The study of analytical models for the determination of the contact radius between a spherical indenter and an elastic–plastic material is presented in this paper. Experimental results obtained for different spheroidized steels are compared to those obtained numerically and with various analytical models. The comparison between experimental and numerical indentation curves demonstrates that the indentation response of the studied steels can be correctly obtained starting from the work hardening behaviour determined by tensile test with the Bridgman method. The experimental and numerical comparison also shows that an increase in friction coefficient leads to a non-negligible decrease in contact radius at large penetration depths. In consequence, an analytical model which is proposed with the assumption of friction contact allows a better contact radius to be determined.
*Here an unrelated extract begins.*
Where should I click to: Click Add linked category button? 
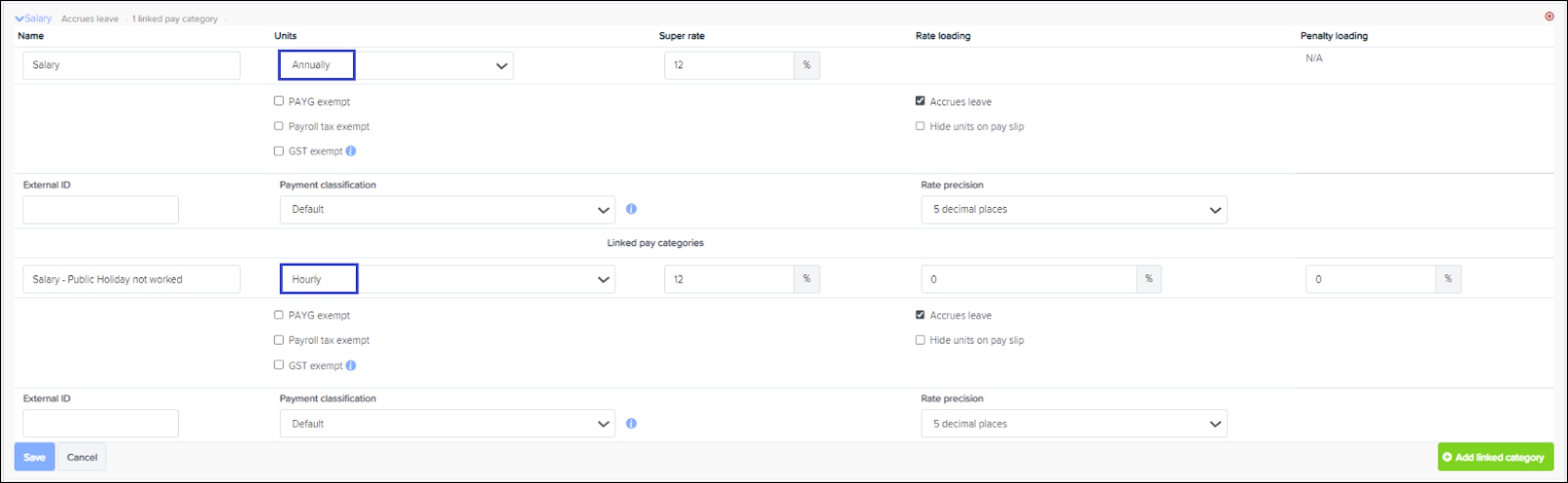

The comparison between the experimental and theoretical contact radius shows that the theoretical models, dependent only on the strain hardening exponent over-estimate the dimensionless contact radius, especially for low dimensionless contact radii, a/R. The models of Matthews, 1980, Hill et al., 1989, Taljat et al., 1998 and Alcala et al., 2000 lead to acceptable results only for dimensionless contact radii, a/R, higher than 0.3. Below this value, only the models of Lee et al., 2005, Hernot et al., 2006 and Kim et al., 2006 produce results that are close to those obtained experimentally. The present study shows that these last models enable an accurate assessment of contact area from measurements of penetration depth which is central to the analysis of instrumented indentation experiments.